Interview croisée de Vincent Riou et Sébastien Josse :

1 – Quelles sont les raisons qui vous ont poussées à former ce duo?
Vincent : Quand cette course a été annoncée, je me suis demandé avec qui je voulais la faire avant même d’être sûr de vouloir y participer. Alors j’ai fait une petite liste. Et puis, le plus simple, le plus complémentaire et la personne avec laquelle humainement je me sentais prêt à m’engager sur cette épreuve, c’était Jojo. Je crois que nous avons la même approche de la navigation.
  
Sébastien : Vincent m’a proposé de naviguer avec lui sur cette course il y a un an. Donc ce n’est pas quelque chose de nouveau. Je voulais attendre la fin de la Volvo pour prendre ma décision mais je lui avais donné mon accord de principe sur l’étape de Portsmouth. De plus, Vincent a l’expérience du Vendée Globe. On se connaît, nous avions travaillé ensemble pour la préparation de nos monocoques 60’. Et puis, nous avons été très en contact pendant le Vendée Globe. Il y a un bon feeling entre nous et le projet de Vincent est vraiment solide.
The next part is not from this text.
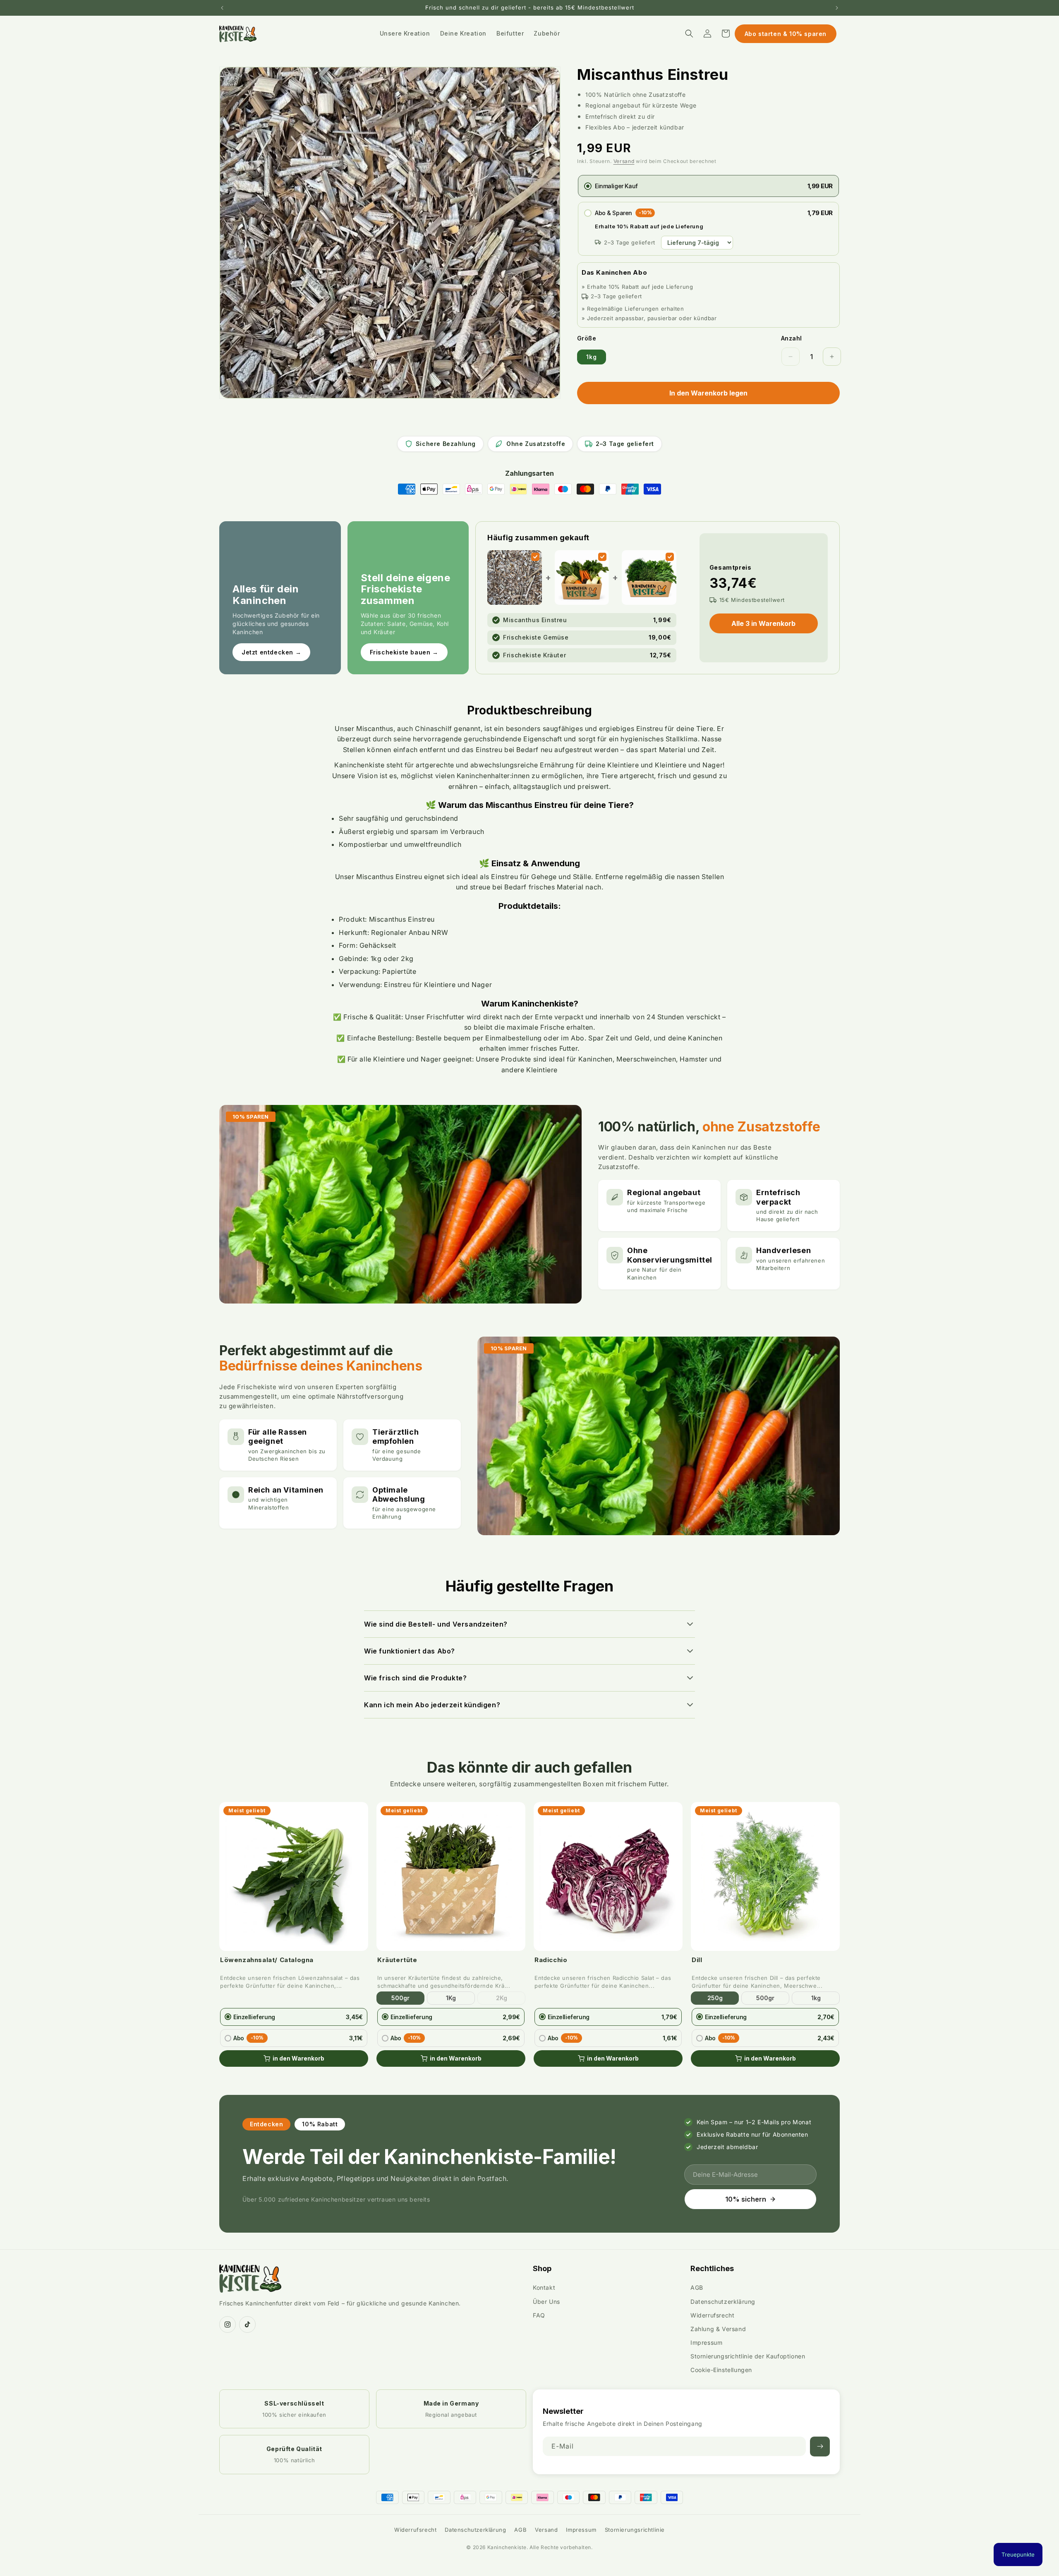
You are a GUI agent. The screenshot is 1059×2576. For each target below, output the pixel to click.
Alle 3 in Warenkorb (763, 623)
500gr (400, 1997)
2 – Depuis quand vous connaissez-vous ?
Vincent : On se connaît depuis la sélection Crédit Agricole de Sébastien, c’est-à-dire depuis 1997. J’ai navigué contre lui, nous nous sommes entrainés ensemble au centre d’entraînement de Port La Forêt. Et puis, nous nous sommes lancés à peu près en même temps sur nos projets monocoques 60’ et avons travaillé ensemble au sein de Mer Agitée. Pendant le Vendée Globe, on a également partagé pas mal de choses.
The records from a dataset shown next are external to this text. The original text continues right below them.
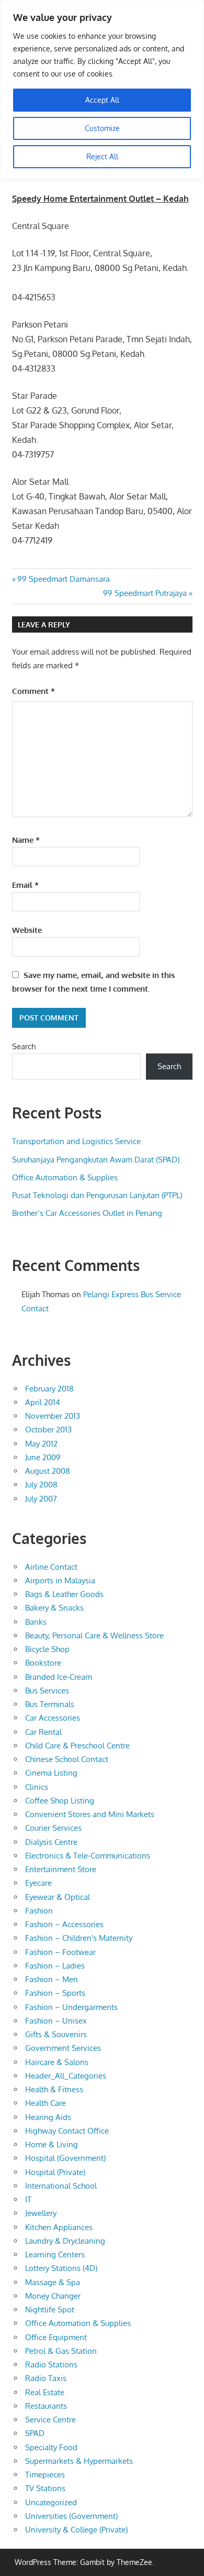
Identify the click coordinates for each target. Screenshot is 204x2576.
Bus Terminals (49, 1704)
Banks (36, 1622)
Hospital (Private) (55, 2172)
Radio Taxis (45, 2378)
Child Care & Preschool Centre (77, 1746)
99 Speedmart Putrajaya (145, 593)
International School (61, 2186)
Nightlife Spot (49, 2309)
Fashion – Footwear (60, 1952)
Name (26, 840)
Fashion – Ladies (55, 1966)
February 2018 (49, 1389)
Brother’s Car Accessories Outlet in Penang (87, 1213)
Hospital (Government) (65, 2158)
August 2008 (47, 1471)
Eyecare (38, 1883)
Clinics (36, 1787)
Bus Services (47, 1690)
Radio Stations (51, 2365)
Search (24, 1046)
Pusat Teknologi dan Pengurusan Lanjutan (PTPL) (97, 1195)
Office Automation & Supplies (65, 1177)
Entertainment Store (60, 1869)
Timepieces (45, 2475)
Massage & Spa (52, 2282)
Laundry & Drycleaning (65, 2241)
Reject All (102, 156)
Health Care (45, 2103)
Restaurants (46, 2406)
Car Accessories (52, 1718)
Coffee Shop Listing (59, 1801)
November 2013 (52, 1416)
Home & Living (51, 2144)
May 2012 (41, 1444)
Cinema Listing (51, 1773)
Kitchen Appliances (59, 2227)
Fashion (39, 1911)
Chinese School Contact (66, 1759)
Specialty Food (51, 2447)
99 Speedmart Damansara (63, 579)
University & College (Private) (76, 2530)
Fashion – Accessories (64, 1924)
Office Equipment (56, 2337)
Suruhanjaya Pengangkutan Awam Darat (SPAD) (95, 1160)
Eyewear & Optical (57, 1897)
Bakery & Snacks (54, 1608)
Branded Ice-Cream (58, 1677)
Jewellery (40, 2213)
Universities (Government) (71, 2516)
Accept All (102, 99)
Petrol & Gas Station (61, 2351)
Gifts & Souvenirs (56, 2034)
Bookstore (43, 1663)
Sébastien : Cela fait effectivement 8 ou 9 ans que nous nous croisons. Mais depuis 3 ou 4 ans, on se connaît mieux.

3 – A vous deux, vous cumulez quatre tours du monde (le Vendée Globe pour les deux et deux tours du monde en équipage pour Sébastien), vous serez l’équipage de l’expérience ?
Vincent : C’est vrai que lorsque nous faisons le cumul des milles parcourus et que nous le rapportons à notre âge, on obtient une bonne moyenne ! Je pense que le nouveau PRB est un très beau projet et que nous avons l’expérience suffisante pour être dans les favoris. En plus, nous avons un excellent contexte technique. Le bateau sera mis à l’eau 14 mois avant le départ de la Barcelona World Race. Il n’y a pas de raison que nous n’arrivions pas à faire quelque chose de bien dans cette course. C’est aussi ce qui a séduit Jojo. On va mettre toutes les chances de notre côté avec, notamment un programme sportif très complet. C’est aussi cela qui rend le projet attractif. Sur le papier, aujourd’hui, les conditions sont idéales.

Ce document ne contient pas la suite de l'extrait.